Online Instruction and the Feedback Loop

In my mind, the individualized feedback loop is at the core of education. Anyone can buy a book. Anyone can watch a video. The value you cannot get “on your own” is individualized expert feedback.

I made the image below to describe the idea of how formalized learning generally occurs. It’s not as if there is anything novel here, but it provides good background. You can see that “Provide Individualized Critique” is an instructor responsibility during the grading or sign-off intervention.

As we shifted to online mode curing the COVID-19 outbreak, I was most concerned about the “provide individualized critique” element.

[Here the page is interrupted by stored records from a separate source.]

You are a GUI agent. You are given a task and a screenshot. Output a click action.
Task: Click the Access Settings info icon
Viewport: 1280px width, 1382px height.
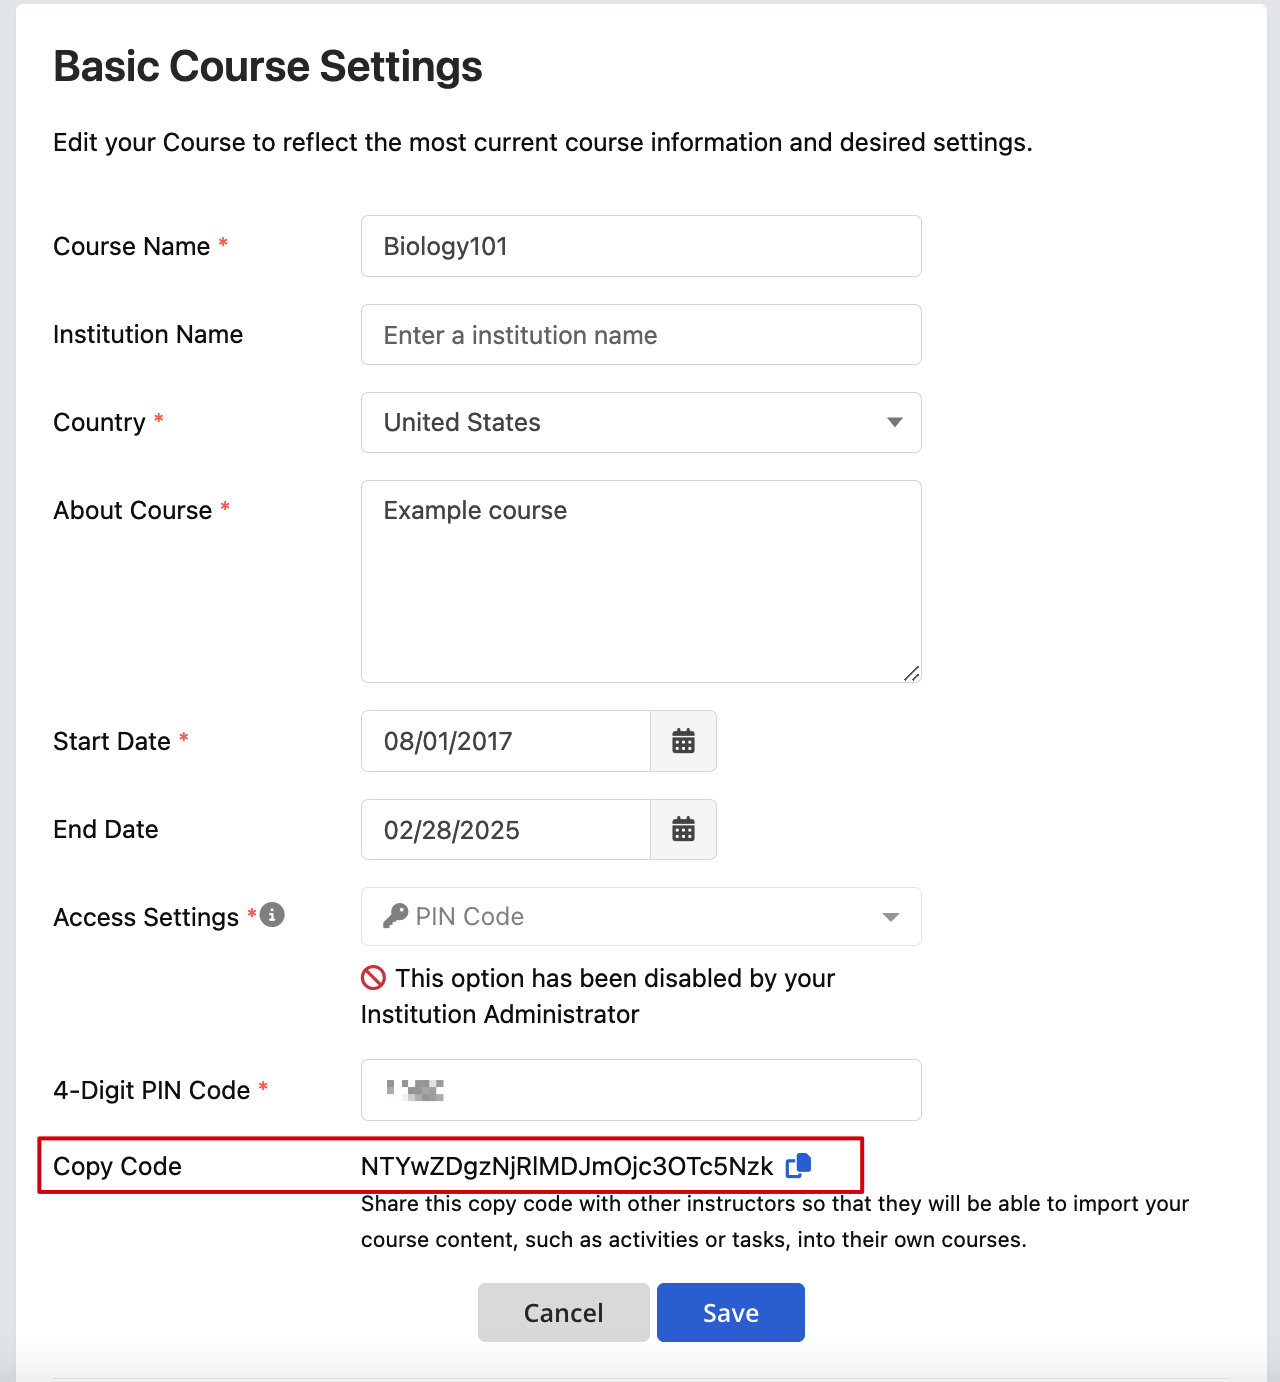point(272,915)
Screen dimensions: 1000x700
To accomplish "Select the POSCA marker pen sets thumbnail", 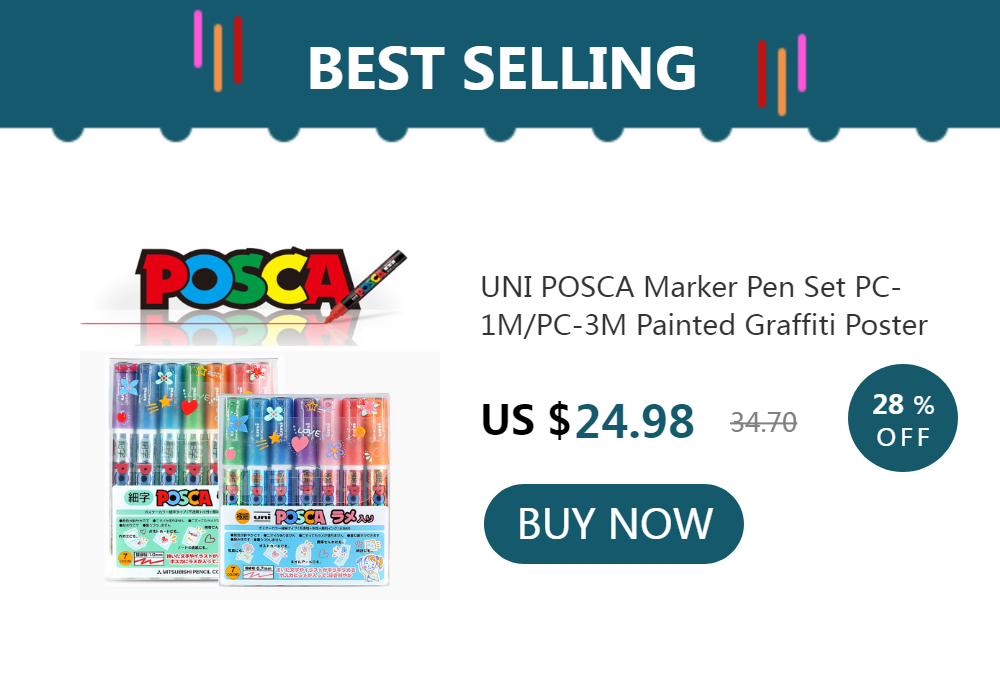I will (260, 475).
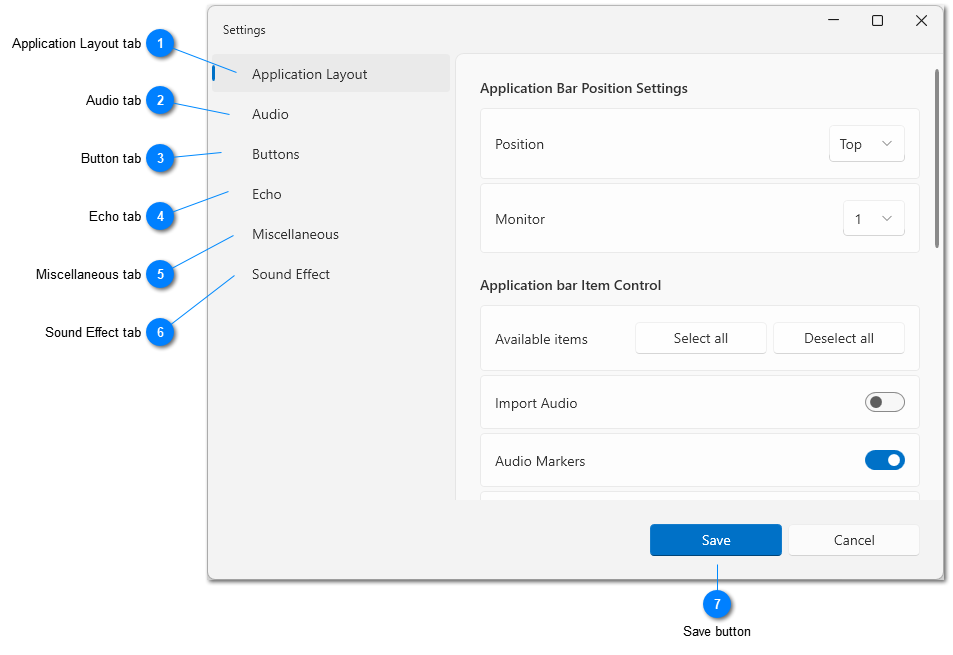Go to the Echo settings tab
Image resolution: width=953 pixels, height=655 pixels.
pos(267,194)
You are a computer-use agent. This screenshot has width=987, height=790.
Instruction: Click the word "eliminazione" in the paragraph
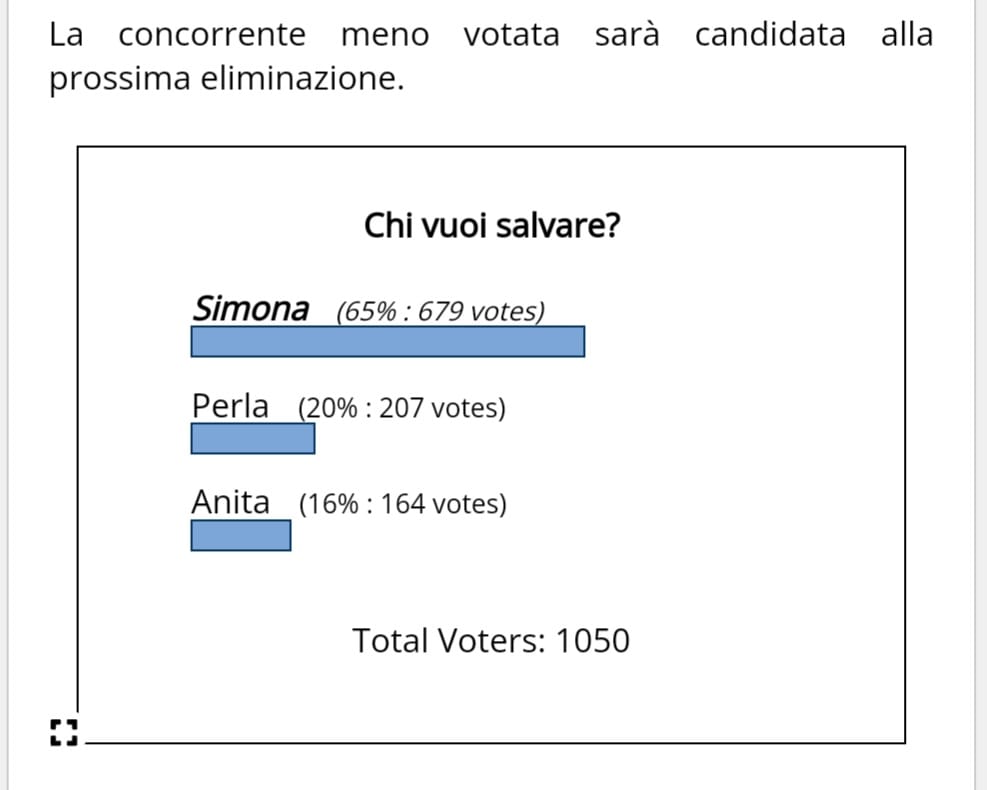[302, 79]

Being that I teach in a hands-on environment, students work on laboratory exercises, then come to me for sign-off. I review their progress on-the-spot and say “Great start. Have you considered N?” They address N, and come back. I ask, “What about O?” And so on. Until they and I are satisfied with their work. I sign them off.

Under this arrangement, students are progressing at different rates. They are working with each other. They overhear what I tell other students. It works quite nicely.

For example, we spend several weeks working with ICS device inventories for security purposes. In one exercise I require students to identify what fields they would want the inventory to include, and why.

Generally speaking, the sharpest students are not those that get it right the first time — because no one does. They are those that move through the loop more times.

Once we went online, this level of individualized feedback was largely lost. Students were submitting their lab assignments as best they could, and I provided feedback, but then it was on to the next exercise. Instead of running through that loop several times, we only made it through once.

As the in-person paradigm is now regularly supplanted by the online paradigm in schools throughout the world, I/we will struggle to maintain (and enhance) our effectiveness.

I am particularly concerned about how this will play out for technical professionals, who will be expected to keep critical facilities like water provisioning systems up and running — for whom “work from home” is not an option.

“Hands-on. Online.” We’re going to figure this out.